§ **EXCERPTED PASSAGE**
-- Opening Marker --

Ransomware update: cybercriminals are attacking organizations, but that doesn’t mean you’re safe
Ransomware isn’t going anywhere. In some respects, it’s getting worse: more well-coordinated, more carefully targeted, and more damaging. That means it’s critical to take precautions, both at home and in the organizations you’re part of.
A quick refresher: ransomware is malicious software that encrypts your files. The criminals hold the decryption key you need to make your files readable again. You can usually get the key only by paying a ransom, typically, through a hard-to-trace cryptocurrency. If the criminals are competent and “honorable” (a big assumption – after all, they’re criminals), you’ll get a key that works. Hopefully.
The total number of ransomware attacks declined in 2018, so some users began to relax. But, since then, we’ve seen a rise in attacks focused on governments, businesses, and other organizations that can be extorted for larger amounts of money. Once cybercriminals identify targets that seem especially vulnerable, they may invest weeks or months of effort to entering their victims’ networks and spreading their ransomware. Then, once they encrypt the files, they demand many thousands of dollars in ransom – far more than the hundreds of dollars associated with earlier attacks.

-- Closing Marker --

§ **INFORMATION SUPPLIED**

-- Opening Marker --

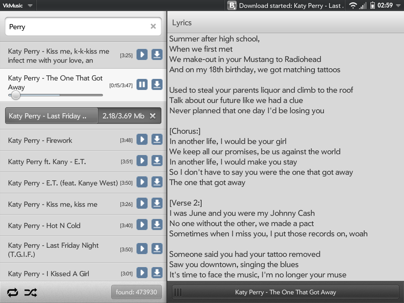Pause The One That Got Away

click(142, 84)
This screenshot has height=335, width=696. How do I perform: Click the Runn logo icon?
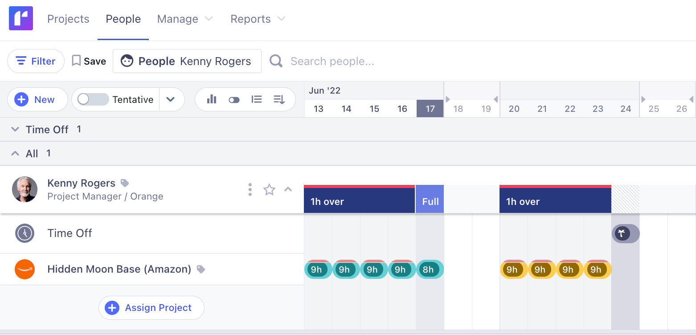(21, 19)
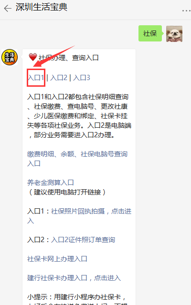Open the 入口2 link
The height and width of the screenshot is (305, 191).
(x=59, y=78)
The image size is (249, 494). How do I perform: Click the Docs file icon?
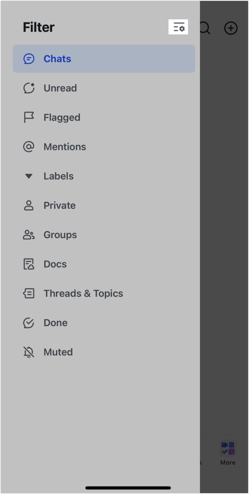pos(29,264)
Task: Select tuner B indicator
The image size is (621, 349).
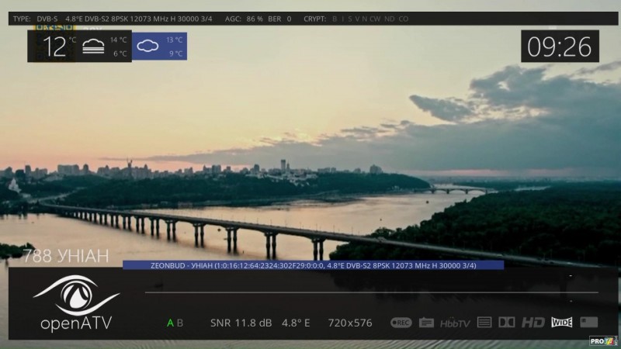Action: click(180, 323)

-- Closing Marker --
-- Opening Marker --

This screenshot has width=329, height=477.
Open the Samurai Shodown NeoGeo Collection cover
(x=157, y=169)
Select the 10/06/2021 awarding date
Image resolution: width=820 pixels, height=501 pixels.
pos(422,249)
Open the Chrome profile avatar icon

-- Closing Marker --

§ **WHAT TO WORK ON**
[A] In the ransomware update, how can victims usually get the decryption key?
[B] Can you reproduce the part of the ransomware update that opens with the words containing "The total number" and closes with "with earlier attacks."?
The records have no connection to the ransomware update.

§ **WRITTEN ANSWERS**
[A] By paying a ransom, typically through a hard-to-trace cryptocurrency.

[B]
The total number of ransomware attacks declined in 2018, so some users began to relax. But, since then, we’ve seen a rise in attacks focused on governments, businesses, and other organizations that can be extorted for larger amounts of money. Once cybercriminals identify targets that seem especially vulnerable, they may invest weeks or months of effort to entering their victims’ networks and spreading their ransomware. Then, once they encrypt the files, they demand many thousands of dollars in ransom – far more than the hundreds of dollars associated with earlier attacks.